La Turquie annonce officiellement sa candidature pour accueillir la COP31 en 2026

La Türkiye a officiellement présenté sa candidature pour accueillir la 31e Conférence des Nations unies sur le climat (COP31) en 2026. L’annonce a été faite jeudi par le vice-président turc Cevdet Yilmaz, lors de la session d’ouverture du Sommet des dirigeants de la COP30 à Belém, au Brésil.

Ankara veut être un « pont entre le Nord et le Sud »

Dans son discours, Cevdet Yilmaz a affirmé la volonté de la Türkiye de jouer un rôle de trait d’union entre les pays du Nord et ceux du Sud dans la lutte contre le changement climatique. « Le changement climatique n’est plus seulement une question environnementale, mais un défi mondial complexe qui menace les progrès accomplis vers les objectifs de développement durable. Le surmonter dépend d’une coopération internationale forte », a-t-il déclaré.

Le vice-président a souligné que le monde traverse actuellement une période marquée par de fortes tensions géopolitiques, une incertitude économique, des impacts climatiques croissants et une baisse des financements pour le développement et le climat.
Il a également insisté sur la nécessité de renforcer la justice mondiale, évoquant notamment la situation humanitaire à Gaza, qu’il a qualifiée d’élément central pour parvenir à un développement durable équilibré.

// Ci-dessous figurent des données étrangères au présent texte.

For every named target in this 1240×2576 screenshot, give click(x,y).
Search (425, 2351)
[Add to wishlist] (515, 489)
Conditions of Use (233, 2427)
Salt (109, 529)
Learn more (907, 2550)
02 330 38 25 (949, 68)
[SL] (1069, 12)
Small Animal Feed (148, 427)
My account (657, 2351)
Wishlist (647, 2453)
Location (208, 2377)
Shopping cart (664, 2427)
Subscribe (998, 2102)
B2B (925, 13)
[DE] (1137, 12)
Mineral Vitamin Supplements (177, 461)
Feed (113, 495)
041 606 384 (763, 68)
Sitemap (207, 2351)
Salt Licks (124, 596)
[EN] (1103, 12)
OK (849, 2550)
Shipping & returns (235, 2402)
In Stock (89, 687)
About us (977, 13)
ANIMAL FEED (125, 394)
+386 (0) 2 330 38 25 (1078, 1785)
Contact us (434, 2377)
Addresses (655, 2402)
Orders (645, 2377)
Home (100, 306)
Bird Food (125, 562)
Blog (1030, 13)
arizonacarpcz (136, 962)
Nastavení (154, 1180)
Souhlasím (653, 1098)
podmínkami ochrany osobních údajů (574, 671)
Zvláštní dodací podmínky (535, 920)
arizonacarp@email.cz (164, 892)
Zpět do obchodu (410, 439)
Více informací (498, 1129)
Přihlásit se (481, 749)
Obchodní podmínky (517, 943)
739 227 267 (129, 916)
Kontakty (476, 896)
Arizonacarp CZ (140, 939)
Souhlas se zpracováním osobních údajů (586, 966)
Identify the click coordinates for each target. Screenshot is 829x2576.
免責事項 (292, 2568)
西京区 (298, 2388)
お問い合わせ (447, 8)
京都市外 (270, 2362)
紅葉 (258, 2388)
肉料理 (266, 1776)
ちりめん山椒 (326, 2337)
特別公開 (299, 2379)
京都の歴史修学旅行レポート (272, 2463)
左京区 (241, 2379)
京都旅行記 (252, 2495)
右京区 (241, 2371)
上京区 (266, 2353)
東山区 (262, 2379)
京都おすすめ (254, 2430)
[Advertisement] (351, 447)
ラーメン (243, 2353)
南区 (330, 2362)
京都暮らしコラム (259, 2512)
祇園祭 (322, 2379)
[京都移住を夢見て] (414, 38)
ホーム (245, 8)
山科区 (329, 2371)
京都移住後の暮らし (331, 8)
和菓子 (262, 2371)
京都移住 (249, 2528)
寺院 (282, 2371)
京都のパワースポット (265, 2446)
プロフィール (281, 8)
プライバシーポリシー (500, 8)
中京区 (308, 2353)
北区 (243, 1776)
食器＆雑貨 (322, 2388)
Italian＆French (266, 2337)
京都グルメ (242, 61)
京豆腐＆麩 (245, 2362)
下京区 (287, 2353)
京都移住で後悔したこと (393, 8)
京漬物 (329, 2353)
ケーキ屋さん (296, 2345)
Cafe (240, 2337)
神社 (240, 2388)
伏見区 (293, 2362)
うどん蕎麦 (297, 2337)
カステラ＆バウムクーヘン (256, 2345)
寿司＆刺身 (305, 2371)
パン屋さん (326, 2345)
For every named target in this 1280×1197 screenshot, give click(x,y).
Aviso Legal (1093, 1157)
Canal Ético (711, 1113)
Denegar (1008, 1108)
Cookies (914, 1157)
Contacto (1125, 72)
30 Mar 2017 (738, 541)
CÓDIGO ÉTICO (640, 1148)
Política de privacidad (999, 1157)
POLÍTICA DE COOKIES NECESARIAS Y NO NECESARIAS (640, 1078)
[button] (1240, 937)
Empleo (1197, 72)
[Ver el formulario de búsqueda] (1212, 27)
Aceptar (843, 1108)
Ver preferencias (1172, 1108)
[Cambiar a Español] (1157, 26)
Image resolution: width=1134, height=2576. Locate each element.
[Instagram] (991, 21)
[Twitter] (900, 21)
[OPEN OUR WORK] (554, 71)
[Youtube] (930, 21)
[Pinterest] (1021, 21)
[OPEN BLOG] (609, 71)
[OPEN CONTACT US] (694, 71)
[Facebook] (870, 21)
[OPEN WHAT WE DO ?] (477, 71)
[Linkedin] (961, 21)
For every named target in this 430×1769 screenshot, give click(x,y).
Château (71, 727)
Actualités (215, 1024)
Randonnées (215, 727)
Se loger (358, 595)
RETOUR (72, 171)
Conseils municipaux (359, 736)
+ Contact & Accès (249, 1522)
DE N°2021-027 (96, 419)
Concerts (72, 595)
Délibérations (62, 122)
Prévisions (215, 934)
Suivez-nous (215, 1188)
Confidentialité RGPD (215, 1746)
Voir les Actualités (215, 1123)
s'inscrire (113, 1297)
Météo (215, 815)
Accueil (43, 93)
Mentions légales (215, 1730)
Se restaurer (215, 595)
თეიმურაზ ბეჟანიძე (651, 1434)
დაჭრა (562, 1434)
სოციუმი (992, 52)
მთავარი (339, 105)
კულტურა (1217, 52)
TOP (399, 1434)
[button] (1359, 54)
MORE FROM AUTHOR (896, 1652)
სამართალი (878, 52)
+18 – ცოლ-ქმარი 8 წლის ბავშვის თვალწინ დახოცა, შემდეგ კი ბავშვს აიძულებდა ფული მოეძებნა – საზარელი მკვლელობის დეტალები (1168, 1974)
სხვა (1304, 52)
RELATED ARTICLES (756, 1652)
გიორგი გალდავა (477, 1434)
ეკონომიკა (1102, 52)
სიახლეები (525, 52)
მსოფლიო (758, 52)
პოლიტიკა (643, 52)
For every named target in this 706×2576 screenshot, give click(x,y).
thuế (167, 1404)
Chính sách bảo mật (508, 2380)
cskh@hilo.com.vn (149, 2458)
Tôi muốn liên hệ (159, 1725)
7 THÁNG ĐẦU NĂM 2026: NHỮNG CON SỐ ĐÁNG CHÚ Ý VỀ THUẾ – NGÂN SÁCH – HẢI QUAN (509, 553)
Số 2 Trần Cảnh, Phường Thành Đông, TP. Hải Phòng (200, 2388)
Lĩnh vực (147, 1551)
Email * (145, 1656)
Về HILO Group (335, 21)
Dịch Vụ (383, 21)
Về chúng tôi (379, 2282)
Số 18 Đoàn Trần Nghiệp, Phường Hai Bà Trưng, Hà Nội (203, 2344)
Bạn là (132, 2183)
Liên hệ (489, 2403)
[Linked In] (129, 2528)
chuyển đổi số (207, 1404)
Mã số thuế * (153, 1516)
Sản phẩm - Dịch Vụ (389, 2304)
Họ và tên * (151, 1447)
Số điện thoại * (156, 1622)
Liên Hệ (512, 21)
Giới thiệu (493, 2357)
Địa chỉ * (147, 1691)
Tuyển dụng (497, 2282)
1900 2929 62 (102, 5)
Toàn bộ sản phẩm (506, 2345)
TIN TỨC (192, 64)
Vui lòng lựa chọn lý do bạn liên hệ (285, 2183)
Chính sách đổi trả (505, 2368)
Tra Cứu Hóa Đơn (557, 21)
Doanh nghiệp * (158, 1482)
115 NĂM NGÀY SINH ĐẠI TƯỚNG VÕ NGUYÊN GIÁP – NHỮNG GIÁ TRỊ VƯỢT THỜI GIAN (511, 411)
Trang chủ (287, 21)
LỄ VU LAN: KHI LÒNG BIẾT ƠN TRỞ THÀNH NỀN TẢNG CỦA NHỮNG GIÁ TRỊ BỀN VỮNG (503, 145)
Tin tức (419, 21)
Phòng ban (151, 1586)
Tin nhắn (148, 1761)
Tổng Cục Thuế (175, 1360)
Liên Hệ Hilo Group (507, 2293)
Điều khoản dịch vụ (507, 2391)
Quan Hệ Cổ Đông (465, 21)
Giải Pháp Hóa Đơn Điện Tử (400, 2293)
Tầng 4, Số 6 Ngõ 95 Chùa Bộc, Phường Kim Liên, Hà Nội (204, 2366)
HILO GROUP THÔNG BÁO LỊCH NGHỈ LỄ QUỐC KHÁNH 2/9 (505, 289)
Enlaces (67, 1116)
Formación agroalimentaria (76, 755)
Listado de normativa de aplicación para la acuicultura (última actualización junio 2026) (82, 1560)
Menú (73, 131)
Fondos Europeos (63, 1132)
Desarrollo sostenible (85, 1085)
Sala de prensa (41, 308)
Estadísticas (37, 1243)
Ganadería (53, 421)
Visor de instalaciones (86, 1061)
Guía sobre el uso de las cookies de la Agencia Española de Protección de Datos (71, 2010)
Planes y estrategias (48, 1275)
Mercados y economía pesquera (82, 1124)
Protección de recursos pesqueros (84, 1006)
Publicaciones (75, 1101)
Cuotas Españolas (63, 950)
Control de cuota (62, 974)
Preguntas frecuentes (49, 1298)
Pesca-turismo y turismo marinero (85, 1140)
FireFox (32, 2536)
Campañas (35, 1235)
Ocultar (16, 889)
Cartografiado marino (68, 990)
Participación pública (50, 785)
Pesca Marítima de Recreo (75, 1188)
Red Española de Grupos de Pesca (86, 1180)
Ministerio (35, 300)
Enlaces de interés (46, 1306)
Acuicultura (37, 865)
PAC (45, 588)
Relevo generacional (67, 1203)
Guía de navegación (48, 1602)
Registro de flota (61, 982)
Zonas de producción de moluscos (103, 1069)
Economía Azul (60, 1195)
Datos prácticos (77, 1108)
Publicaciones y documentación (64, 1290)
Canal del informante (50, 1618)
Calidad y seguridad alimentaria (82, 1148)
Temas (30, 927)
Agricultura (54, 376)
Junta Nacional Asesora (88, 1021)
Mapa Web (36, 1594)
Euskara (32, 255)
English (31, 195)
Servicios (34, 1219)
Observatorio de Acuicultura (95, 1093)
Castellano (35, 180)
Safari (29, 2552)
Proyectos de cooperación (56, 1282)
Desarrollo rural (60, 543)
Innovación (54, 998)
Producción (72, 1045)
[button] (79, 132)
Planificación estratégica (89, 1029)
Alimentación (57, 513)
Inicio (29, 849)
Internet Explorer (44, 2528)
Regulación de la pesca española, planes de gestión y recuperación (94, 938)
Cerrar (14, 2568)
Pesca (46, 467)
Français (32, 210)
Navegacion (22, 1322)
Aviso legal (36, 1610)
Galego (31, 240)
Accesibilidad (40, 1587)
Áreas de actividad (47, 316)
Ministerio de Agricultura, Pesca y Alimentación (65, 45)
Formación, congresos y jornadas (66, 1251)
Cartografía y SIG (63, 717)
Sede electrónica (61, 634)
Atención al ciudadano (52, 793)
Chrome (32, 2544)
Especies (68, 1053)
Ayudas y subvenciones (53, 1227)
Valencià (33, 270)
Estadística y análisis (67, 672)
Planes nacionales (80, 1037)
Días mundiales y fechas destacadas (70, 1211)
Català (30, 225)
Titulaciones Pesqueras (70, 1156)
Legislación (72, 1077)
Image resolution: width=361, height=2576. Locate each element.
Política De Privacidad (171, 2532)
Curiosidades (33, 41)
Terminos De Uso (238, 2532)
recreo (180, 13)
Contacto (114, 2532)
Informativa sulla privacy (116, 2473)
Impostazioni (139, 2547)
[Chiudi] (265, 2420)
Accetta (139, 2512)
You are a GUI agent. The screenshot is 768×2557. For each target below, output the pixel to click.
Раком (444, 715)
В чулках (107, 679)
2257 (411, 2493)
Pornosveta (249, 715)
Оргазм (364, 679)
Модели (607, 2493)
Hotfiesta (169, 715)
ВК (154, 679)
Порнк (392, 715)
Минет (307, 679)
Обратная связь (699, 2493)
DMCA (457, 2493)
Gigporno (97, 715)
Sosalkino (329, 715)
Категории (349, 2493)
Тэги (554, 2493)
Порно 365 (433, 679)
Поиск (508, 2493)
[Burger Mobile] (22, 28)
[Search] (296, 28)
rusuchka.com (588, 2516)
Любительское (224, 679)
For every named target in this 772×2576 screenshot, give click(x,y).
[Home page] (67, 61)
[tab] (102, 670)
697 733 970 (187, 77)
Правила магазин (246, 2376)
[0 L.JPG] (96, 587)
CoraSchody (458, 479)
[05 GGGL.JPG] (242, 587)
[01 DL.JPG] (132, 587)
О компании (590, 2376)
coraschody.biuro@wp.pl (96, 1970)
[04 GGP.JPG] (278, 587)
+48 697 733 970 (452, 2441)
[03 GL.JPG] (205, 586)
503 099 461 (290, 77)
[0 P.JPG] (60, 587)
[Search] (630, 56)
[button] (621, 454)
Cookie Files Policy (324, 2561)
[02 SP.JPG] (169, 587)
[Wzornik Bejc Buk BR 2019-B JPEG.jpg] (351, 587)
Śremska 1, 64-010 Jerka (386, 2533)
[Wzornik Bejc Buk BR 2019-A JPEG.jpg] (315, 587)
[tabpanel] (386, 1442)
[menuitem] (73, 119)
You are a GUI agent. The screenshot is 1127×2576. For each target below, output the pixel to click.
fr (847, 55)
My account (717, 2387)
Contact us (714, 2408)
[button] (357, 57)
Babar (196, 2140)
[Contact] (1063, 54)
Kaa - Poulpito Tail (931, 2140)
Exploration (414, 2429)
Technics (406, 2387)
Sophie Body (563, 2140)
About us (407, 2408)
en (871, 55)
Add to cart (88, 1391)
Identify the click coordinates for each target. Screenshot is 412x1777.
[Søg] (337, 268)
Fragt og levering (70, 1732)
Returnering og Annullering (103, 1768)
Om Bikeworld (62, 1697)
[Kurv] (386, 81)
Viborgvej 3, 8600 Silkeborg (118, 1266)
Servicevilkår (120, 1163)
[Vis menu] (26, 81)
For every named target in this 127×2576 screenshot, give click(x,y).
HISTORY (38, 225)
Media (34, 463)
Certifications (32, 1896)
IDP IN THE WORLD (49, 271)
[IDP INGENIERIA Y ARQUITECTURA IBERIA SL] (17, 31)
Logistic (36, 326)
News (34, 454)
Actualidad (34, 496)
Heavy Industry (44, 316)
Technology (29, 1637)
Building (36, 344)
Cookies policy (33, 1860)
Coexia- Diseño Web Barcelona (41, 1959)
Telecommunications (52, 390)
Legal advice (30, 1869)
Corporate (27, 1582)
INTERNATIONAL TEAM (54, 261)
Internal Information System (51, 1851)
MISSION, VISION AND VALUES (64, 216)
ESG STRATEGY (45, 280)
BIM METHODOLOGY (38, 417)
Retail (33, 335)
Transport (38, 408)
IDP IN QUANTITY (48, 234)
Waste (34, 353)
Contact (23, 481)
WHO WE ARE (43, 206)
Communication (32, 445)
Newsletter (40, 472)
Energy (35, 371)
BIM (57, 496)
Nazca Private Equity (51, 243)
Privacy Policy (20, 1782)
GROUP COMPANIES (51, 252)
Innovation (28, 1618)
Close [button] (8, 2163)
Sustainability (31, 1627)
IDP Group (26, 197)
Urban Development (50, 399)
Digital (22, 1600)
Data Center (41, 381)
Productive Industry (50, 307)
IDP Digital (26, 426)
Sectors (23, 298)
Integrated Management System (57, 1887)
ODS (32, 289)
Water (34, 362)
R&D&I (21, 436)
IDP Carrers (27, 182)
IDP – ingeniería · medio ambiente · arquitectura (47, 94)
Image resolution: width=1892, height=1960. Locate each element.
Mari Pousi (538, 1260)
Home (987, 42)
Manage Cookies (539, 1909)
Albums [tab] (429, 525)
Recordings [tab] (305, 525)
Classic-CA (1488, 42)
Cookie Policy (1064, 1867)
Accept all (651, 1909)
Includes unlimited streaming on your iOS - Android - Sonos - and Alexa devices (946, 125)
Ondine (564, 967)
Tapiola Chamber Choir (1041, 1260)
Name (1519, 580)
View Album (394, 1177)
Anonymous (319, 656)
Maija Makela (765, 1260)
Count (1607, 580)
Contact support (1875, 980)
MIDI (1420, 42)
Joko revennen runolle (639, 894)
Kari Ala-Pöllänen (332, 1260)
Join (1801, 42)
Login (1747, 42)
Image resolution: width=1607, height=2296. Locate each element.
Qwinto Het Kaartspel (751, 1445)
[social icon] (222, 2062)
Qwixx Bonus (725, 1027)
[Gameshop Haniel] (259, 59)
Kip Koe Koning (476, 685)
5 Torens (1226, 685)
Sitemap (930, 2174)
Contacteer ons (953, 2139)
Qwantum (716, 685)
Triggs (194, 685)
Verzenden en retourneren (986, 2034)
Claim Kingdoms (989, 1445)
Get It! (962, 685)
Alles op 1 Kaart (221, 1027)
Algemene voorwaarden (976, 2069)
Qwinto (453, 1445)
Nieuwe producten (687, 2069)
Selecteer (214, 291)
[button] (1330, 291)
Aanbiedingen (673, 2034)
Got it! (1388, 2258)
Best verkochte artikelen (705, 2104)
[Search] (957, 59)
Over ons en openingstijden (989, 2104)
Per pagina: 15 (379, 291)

Une ambition climatique renforcée

Cevdet Yilmaz a réaffirmé que la Türkiye reste déterminée à transformer les engagements pris dans le cadre de l’Accord de Paris en actions concrètes. Le pays vise la neutralité carbone d’ici 2053, un objectif inscrit au cœur de sa stratégie de transition verte.

« Cette année, la part des énergies renouvelables dans notre capacité installée totale a dépassé 60 %. Tout en renforçant cette part, nous améliorons également l’efficacité énergétique, promouvons les technologies à faibles émissions, le modèle d’économie circulaire, la mobilité électrique, et étendons l’initiative Zéro Déchet à l’échelle nationale et internationale », a précisé le vice-président.

Il a également rappelé que le président Recep Tayyip Erdogan avait annoncé à New York la révision des objectifs climatiques nationaux, avec une réduction des émissions prévue de 695 millions de tonnes d’ici 2030 à 643 millions d’ici 2035, conformément à la nouvelle contribution déterminée au niveau national (CDN).

Une législation climatique inédite

Pour la première fois, la Türkiye s’est dotée en 2025 d’une loi sur le climat, adoptée par le Parlement. Celle-ci prévoit la création d’un marché d’échange de quotas d’émission, le développement d’une stratégie de finance verte et la mise en place d’une taxonomie nationale verte.
Ces mesures visent à attirer les investissements durables, à encourager la transition énergétique et à positionner la Türkiye comme un acteur clé de la diplomatie climatique mondiale.

Un message à la communauté internationale

Yilmaz a conclu son intervention en soulignant que la candidature de la Türkiye à la COP31 constitue une démonstration de son engagement pour le climat.
« La Türkiye a exprimé sa candidature pour accueillir la COP31 afin de démontrer son engagement en faveur du renforcement de l’agenda climatique mondial. Nous sommes prêts à jouer un rôle de pont entre le Nord et le Sud dans la lutte contre le changement climatique et à coopérer avec toutes les parties pour bâtir un monde plus juste, plus résilient et plus vert », a-t-il déclaré.

Si elle est retenue, la Türkiye deviendrait le deuxième pays du Moyen-Orient à accueillir une COP, après les Émirats arabes unis qui avaient organisé la COP28 à Dubaï en 2023. Cette candidature s’inscrit dans la volonté d’Ankara de renforcer sa position internationale tout en affirmant son rôle moteur dans la diplomatie climatique régionale et mondiale.